3 - Les entreprises doivent pousser leur organisation interne dans le sens du développement durable de façon plus proactive et collaborative. Le monde académique s’est investi depuis peu dans le champ du développement durable (cf. Institut du développement durable et des relations internationales et chaires des grandes écoles). Cet apport scientifique est indispensable aux entreprises qui ont trop souvent traité la question jusqu’ici de façon annexe ou marketing. Dès lors que l’analyse économique, macro et micro, apportera des outils d’analyse sur les corrélations entre performance et DD, sur l’appréhension plus fine de l’immatériel et des risques, l’entreprise se sentira plus confortable pour adapter ses concepts et innover dans ses méthodes. Le travail en cours sur l’Investissement Socialement Responsable, en particulier chez Novethic, est un levier de réflexion précieux. Le tournant en faveur de l’intégration du DD dans les comptes est décisif (Loi Grenelle 2). Enfin, la construction d’une « métrique RSE », c’est-à-dire d’une future « comptabilité sociétale » qui rejoindra la comptabilité classique, est le levier de progrès le plus prometteur, à encourager. La recommandation de l’Autorité des Marchés Financiers à ce sujet devrait susciter un chantier d’étude de la place.
a) Les entreprises doivent s’inscrire positivement dans le nouveau cadre de la loi Grenelle 2 pour structurer le reporting RSE, intégré aux comptes et à la gouvernance. Ce dispositif de la loi (article 225), concerne les entreprises de plus de 500 salariés et de 50 millions de CA, soit près de 3000 entreprises en France. Il reste un dispositif volontaire, car dépourvu de sanction. Néanmoins, il est aujourd’hui opposable et il faut encourager toutes les entreprises concernées à faire l’effort de renseigner ces données de RSE au sein de leur rapport financier, pour en débattre au sein de leur conseil d’administration et devant leurs actionnaires, et en tirer des enseignements quant à leurs risques et leurs opportunités en matière de développement durable. Elles devront aussi se tourner vers leur branche pour solliciter un suivi sectoriel des indicateurs. Cette demande est une chance pour améliorer le pilotage des entreprises, les inciter à traiter leur faiblesse en matière environnementale, à renforcer leur consensus social interne et externe, et à se faire ainsi préférer par les régulateurs, les consommateurs et les salariés et aussi
les investisseurs, à commencer par le segment important et croissant de l’investissement socialement responsable (ISR).

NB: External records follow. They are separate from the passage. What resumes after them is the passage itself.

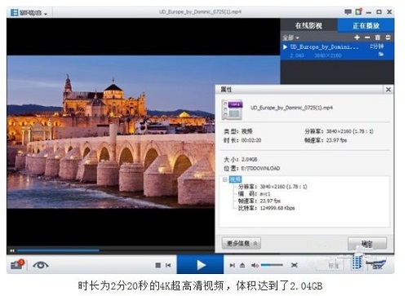
Task: Add a file using the playlist plus icon
Action: pos(357,38)
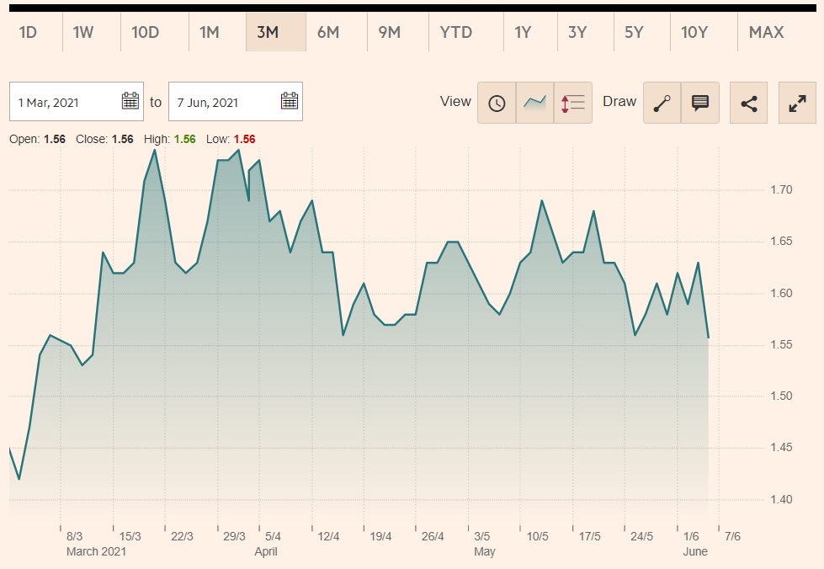Image resolution: width=824 pixels, height=569 pixels.
Task: Open calendar picker for end date
Action: 290,102
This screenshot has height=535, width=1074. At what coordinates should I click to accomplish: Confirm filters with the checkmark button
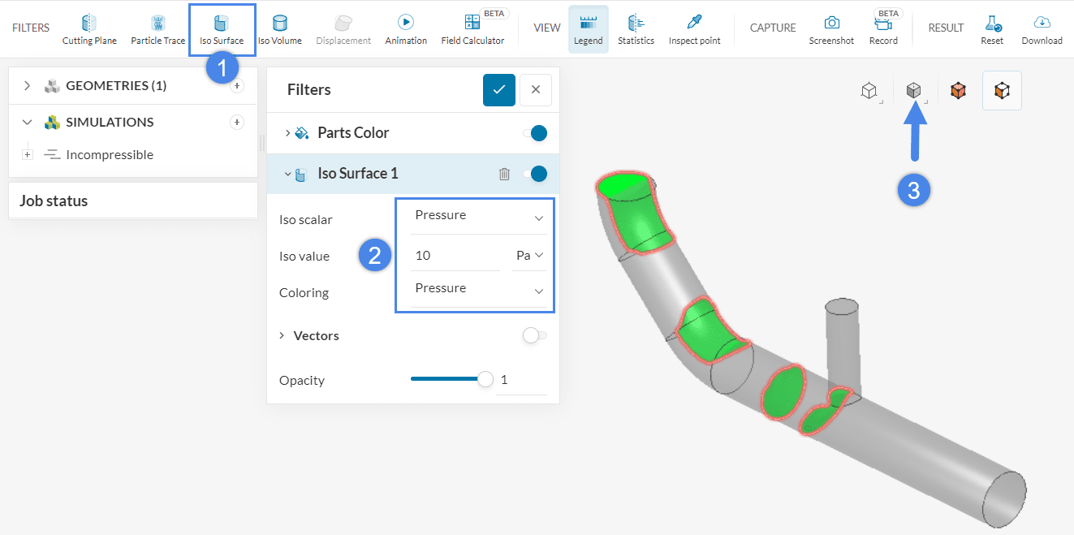pos(498,90)
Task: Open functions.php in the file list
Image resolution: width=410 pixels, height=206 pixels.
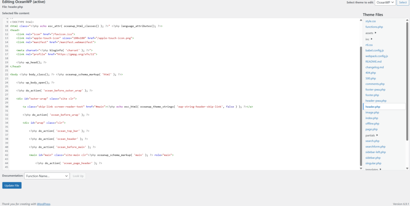Action: 374,27
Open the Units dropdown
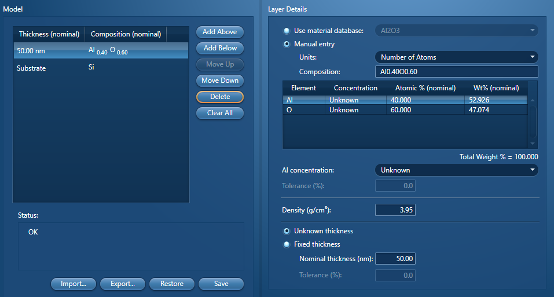Screen dimensions: 554x297 click(456, 57)

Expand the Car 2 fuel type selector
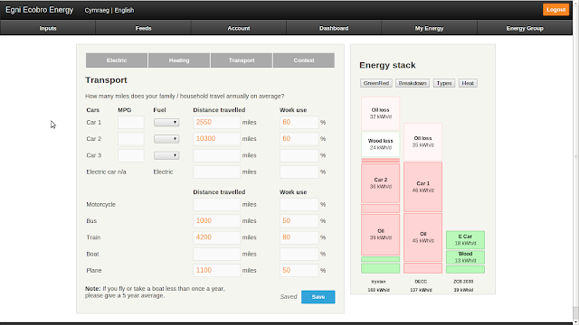click(166, 139)
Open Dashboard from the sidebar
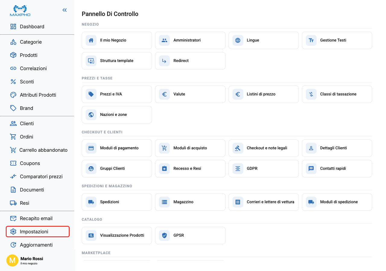386x271 pixels. (x=37, y=26)
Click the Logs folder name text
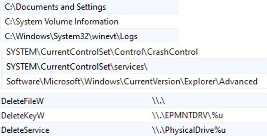Image resolution: width=267 pixels, height=136 pixels. click(x=129, y=37)
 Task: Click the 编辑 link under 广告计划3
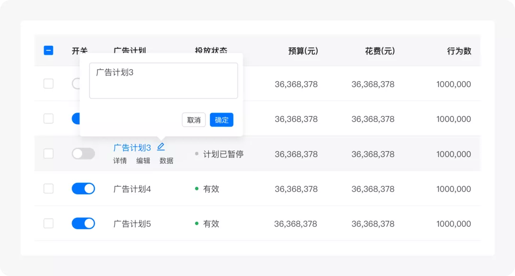pyautogui.click(x=143, y=161)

b) Pour avancer dans cette voie, les responsabilités RSE & DD doivent faire l’objet d’une reconnaissance spécifique dans les organisations internes. Selon leur taille et leur complexité de management, on recommandera aux entreprises de mandater un cadre dirigeant pour qu’il pilote et suive le progrès de l’entreprise vers le développement durable. Il revient à ces professionnels d’apporter trois progrès de management moderne à l’entreprise :
- La mesure de ses impacts (risques/opportunités) pour l’inciter à s’inscrire dans une recherche d’avantage concurrentiel. Ces mesures sont désormais au coeur du rapport de gestion et de la gouvernance.
- L’écoute et la compréhension des parties prenantes, afin de recevoir les signaux extérieurs de la société et du marché et de se préparer à les intégrer chaque fois que possible, pour anticiper les évolutions.

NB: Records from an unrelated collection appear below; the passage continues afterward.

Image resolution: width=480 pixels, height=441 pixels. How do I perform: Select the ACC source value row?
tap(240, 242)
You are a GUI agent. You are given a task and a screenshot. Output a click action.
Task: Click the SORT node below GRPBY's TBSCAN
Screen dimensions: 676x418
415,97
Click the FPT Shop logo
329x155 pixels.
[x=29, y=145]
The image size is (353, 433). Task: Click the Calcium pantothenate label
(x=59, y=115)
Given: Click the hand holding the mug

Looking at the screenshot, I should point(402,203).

- L’animation de chantiers de progrès qui correspondent à des enjeux spécifiques et prioritaires de l’entreprise et de son secteur d’activité, afin de rechercher des avancées génératrices de gains. Former ces professionnels à ces missions et reconnaître leur compétence est nécessaire aujourd’hui aux directions générales, souvent peu préparées aux enjeux de RSE et à l’analyse de leur contribution positive.

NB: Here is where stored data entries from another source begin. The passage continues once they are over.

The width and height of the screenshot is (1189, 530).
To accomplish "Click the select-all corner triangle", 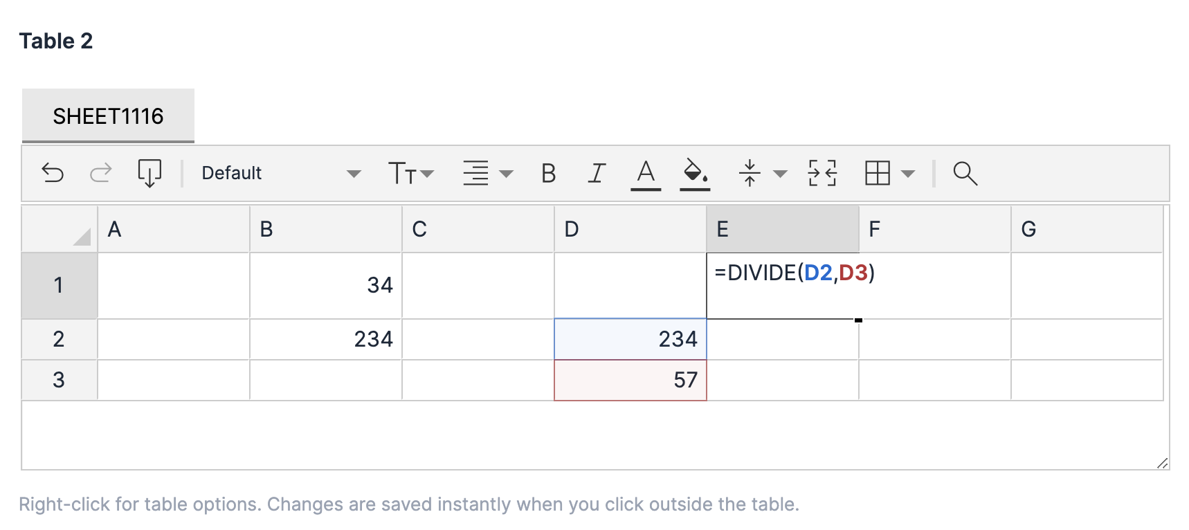I will [82, 237].
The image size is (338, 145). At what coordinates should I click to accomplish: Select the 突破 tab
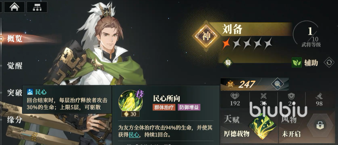pos(15,93)
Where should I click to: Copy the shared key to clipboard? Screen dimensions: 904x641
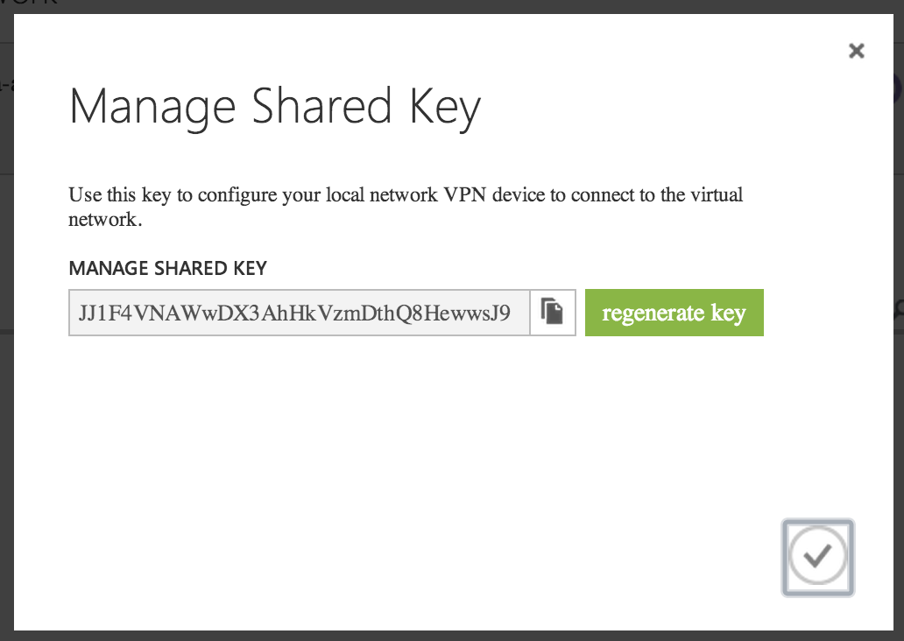[552, 313]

c) Les entreprises doivent s’attacher à dépasser le cadre déclaratif de leur engagement pour intégrer le DD dans leur modèle économique. Si elles ont largement souscrit à des cadres internationaux ou sectoriels ces dernières années (Global Compact…), formalisant leur engagement, il n’en demeure pas moins que ces principes formels sont peu ou mal appliqués et ne font pas l’objet de suivi à haut niveau. Il s’en suit une perte de crédibilité des engagements des entreprises. Il est préférable de se doter de tableaux de bord de bonne gouvernance RSE et de suivre les résultats et de les comparer aux meilleurs de son secteur, si on veut se situer en logique de performance.
Dans cette perspective, l’organisation de relations suivies avec les parties prenantes et les Institutions Représentatives du Personnel doit trouver sa place dans la gestion des politiques RSE & DD et au sein de la négociation sociale (cf. modèle des accords cadres internationaux). C’est un point encore faiblement exploré par les entreprises, ce qui les prive d’une contribution prospective et préventive d’un grand intérêt. C’est dans ces dialogues que la réalité des progrès
peut le mieux se discuter si on veut dépasser effectivement le stade déclaratif et passer au stade collaboratif avec tous les acteurs « parties prenantes » du pacte social.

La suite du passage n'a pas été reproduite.